Potential Market For Home Improvements Likely To Remain Strong

WASHINGTON–It appears the market for home equity loans for home improvements will continue to grow.

According to the latest American Housing Survey (AHS), published by the Department of Housing and Urban Development, the median age of owner-occupied homes is 37 years old, compared to only 27 years old in 1993.

“This aging trend signals a growing market for remodelers, as older structures normally require additional remodeling and renovations,” said the National Association of Homebuilders (NAHB) in its analysis. “It also implies additional demand for more new construction over the long run.”

Approximately two-thirds of owner-occupied homes in the U.S. were built before 1980, with 40% built before 1970. Homes constructed after 2000 account for just 17% of the owner-occupied homes. And newly built owner-occupied homes constructed after 2010 only make up 2% of the housing stock according to the 2013 AHS.

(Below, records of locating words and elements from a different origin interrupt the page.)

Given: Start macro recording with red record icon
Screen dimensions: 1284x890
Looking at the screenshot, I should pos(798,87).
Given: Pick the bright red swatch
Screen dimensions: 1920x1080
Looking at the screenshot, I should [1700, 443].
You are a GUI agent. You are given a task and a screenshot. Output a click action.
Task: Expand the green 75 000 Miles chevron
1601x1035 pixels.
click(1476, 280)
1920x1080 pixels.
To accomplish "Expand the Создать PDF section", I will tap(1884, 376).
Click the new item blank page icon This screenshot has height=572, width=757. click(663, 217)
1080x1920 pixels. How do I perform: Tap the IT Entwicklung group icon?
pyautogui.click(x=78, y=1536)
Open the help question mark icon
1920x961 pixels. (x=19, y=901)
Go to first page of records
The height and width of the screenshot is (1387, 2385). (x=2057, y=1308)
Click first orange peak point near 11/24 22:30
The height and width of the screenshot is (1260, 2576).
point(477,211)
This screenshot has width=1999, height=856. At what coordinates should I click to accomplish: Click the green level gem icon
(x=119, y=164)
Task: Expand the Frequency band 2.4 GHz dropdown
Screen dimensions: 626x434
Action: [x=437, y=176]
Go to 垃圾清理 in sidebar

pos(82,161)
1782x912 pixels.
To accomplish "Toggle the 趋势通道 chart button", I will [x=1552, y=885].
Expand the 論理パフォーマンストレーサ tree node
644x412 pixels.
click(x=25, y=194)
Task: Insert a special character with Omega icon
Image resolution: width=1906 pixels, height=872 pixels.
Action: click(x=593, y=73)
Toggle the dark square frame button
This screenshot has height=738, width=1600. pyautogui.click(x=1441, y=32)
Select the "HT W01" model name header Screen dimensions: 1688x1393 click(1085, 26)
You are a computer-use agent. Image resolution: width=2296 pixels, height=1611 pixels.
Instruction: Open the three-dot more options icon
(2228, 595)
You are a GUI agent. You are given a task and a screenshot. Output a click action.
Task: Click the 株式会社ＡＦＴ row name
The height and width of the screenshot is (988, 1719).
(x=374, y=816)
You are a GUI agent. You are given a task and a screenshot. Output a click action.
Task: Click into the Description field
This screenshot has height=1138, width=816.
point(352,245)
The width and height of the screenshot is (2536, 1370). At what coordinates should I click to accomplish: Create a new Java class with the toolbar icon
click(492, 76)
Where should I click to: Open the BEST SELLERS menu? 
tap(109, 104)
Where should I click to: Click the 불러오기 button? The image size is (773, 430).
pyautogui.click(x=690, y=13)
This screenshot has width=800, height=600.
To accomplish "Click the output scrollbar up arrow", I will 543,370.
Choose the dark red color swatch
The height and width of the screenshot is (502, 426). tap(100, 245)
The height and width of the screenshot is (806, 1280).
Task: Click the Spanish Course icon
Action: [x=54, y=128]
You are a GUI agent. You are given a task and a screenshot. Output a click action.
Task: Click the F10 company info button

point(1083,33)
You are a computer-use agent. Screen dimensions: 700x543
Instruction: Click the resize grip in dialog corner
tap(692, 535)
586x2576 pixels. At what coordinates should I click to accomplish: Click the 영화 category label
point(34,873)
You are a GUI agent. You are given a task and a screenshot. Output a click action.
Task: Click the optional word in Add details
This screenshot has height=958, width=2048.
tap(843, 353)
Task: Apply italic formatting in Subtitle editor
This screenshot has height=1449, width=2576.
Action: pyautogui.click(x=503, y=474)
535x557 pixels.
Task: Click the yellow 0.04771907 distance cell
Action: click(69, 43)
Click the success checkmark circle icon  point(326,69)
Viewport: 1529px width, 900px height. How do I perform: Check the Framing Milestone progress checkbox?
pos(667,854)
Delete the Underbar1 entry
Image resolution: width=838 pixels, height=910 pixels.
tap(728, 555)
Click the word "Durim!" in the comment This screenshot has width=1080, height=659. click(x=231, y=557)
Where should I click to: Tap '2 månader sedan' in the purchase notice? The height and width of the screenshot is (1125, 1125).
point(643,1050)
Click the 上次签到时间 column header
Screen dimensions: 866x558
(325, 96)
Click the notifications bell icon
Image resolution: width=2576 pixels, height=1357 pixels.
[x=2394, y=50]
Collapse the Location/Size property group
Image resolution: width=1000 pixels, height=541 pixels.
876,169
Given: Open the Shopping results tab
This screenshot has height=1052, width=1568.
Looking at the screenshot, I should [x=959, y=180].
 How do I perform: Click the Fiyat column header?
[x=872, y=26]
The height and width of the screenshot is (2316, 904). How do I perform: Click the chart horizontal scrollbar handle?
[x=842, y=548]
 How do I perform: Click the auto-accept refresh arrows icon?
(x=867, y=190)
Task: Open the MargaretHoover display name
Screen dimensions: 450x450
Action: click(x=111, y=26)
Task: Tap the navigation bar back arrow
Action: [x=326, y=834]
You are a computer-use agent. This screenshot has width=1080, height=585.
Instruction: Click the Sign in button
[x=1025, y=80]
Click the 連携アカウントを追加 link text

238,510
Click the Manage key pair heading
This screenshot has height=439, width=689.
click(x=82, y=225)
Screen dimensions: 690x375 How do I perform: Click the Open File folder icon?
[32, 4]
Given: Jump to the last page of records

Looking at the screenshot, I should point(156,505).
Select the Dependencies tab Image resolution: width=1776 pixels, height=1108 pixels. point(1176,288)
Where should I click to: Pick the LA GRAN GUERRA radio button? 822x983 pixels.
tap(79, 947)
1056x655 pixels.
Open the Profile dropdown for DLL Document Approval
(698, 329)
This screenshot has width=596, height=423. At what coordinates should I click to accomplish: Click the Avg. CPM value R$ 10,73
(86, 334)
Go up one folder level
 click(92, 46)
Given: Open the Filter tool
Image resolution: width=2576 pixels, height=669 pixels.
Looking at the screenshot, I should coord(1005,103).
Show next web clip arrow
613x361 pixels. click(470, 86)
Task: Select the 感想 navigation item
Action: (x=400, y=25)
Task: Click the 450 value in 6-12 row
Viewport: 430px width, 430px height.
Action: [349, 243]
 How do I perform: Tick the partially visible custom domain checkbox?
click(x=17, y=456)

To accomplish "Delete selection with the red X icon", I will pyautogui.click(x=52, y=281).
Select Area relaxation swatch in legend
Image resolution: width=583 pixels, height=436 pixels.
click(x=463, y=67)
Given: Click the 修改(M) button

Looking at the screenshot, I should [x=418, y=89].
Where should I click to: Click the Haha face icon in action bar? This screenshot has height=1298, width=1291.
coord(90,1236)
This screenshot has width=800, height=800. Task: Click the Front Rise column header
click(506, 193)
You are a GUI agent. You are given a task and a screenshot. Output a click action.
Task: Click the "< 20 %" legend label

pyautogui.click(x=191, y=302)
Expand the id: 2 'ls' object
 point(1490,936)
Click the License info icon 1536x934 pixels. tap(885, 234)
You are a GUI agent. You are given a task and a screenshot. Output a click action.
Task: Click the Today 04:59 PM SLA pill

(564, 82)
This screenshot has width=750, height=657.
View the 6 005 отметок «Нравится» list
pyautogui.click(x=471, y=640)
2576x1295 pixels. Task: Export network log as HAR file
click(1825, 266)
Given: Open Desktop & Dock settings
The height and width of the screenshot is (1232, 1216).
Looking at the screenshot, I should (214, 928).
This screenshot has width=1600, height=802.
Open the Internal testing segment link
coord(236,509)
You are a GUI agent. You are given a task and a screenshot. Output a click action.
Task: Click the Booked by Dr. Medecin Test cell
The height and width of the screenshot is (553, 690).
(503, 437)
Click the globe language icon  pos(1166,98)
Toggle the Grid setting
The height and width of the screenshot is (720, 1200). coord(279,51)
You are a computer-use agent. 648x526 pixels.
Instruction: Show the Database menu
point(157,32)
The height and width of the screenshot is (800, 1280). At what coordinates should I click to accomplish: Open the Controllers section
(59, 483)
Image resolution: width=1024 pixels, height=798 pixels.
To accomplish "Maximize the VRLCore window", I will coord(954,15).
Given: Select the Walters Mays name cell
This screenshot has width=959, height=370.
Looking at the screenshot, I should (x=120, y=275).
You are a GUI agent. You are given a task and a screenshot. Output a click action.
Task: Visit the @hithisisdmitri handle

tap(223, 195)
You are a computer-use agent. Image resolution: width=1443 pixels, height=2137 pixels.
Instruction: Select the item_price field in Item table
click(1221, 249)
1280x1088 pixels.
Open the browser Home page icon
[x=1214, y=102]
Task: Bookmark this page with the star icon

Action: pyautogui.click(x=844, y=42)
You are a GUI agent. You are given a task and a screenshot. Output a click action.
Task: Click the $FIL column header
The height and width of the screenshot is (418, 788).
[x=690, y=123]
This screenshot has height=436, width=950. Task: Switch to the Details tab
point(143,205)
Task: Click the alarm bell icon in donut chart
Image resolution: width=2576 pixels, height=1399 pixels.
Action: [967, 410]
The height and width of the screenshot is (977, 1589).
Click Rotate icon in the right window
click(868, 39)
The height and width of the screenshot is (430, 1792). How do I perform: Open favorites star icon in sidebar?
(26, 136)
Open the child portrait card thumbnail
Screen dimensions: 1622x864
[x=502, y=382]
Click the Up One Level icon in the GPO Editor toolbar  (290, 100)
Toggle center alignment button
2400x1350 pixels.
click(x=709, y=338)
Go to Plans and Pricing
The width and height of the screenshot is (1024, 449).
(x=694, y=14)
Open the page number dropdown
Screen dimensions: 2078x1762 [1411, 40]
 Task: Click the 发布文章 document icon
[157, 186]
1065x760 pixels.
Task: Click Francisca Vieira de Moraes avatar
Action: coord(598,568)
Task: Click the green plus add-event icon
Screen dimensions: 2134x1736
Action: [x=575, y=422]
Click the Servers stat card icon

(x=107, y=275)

The impact of the aging housing stock can be seen in the age distribution of owner-occupied homes, the NAHB said.  The share of housing stock that is over 34 years old in 2013 has increased significantly. It was 57% in 2013, but only 41% in 1993 and 46% in 2003.

In contrast, said the NAHB, the share of new construction during 2013 (i.e. owner-occupied houses less than four years old is 2%) is notably smaller than in 1993 and in 2003, when 6% of homes were built within four years. Clearly, the smaller share of new construction, together with an aging housing stock, represents an opportunity for builders and developers, as housing demand is steadily increasing over time.